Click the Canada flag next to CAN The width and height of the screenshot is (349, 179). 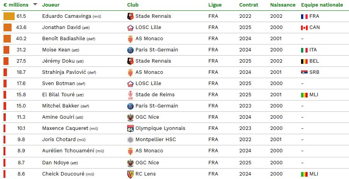304,27
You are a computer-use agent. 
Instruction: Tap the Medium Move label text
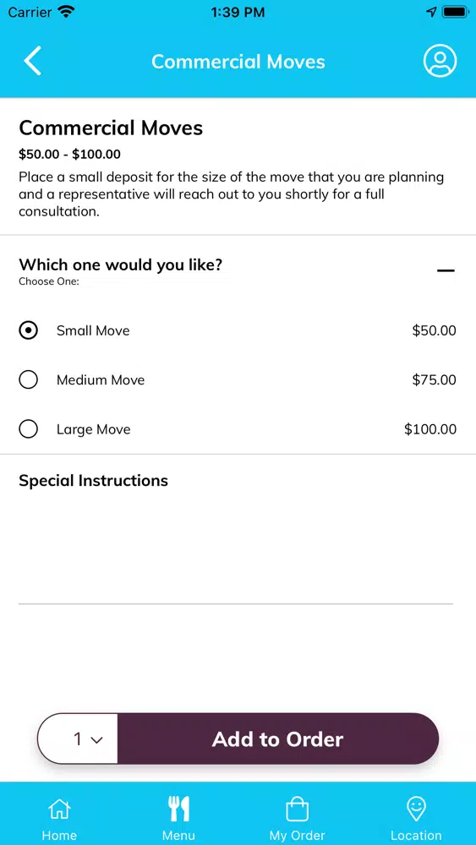point(101,380)
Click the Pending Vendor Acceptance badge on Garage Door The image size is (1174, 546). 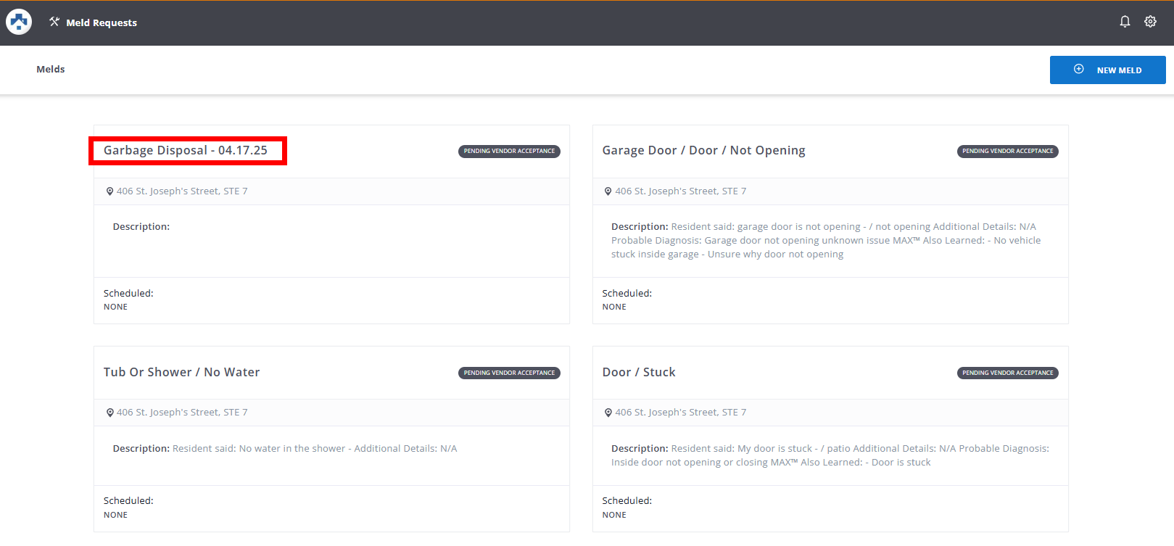[1007, 152]
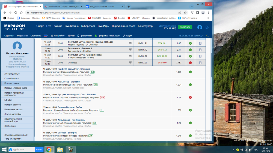The width and height of the screenshot is (273, 153).
Task: Open the search magnifier icon in sub-navigation
Action: [x=207, y=36]
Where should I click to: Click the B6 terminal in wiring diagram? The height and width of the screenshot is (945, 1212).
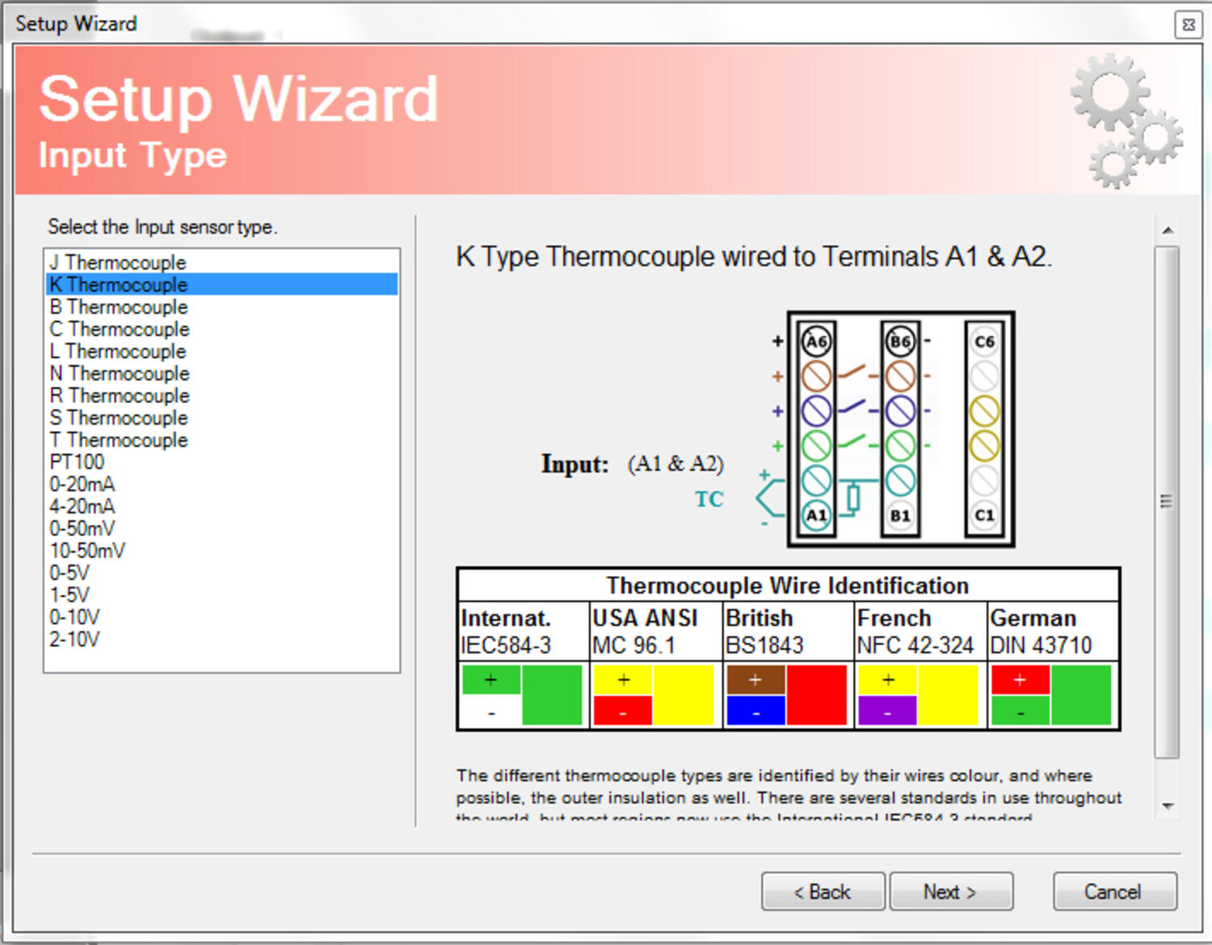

• [GOAL]: Scale the rows from the line with "You are a computer-use agent." to the line with "point(101,380)", both included, and write those lines out again with their requests. Multiply every coordinate in the answers by 1.6 and round to whole numbers, with halves rounded up. Leave the pictures out.

• [WORKED SOLUTION]:
You are a computer-use agent. 
Instruction: Tap the Medium Move label text
point(162,608)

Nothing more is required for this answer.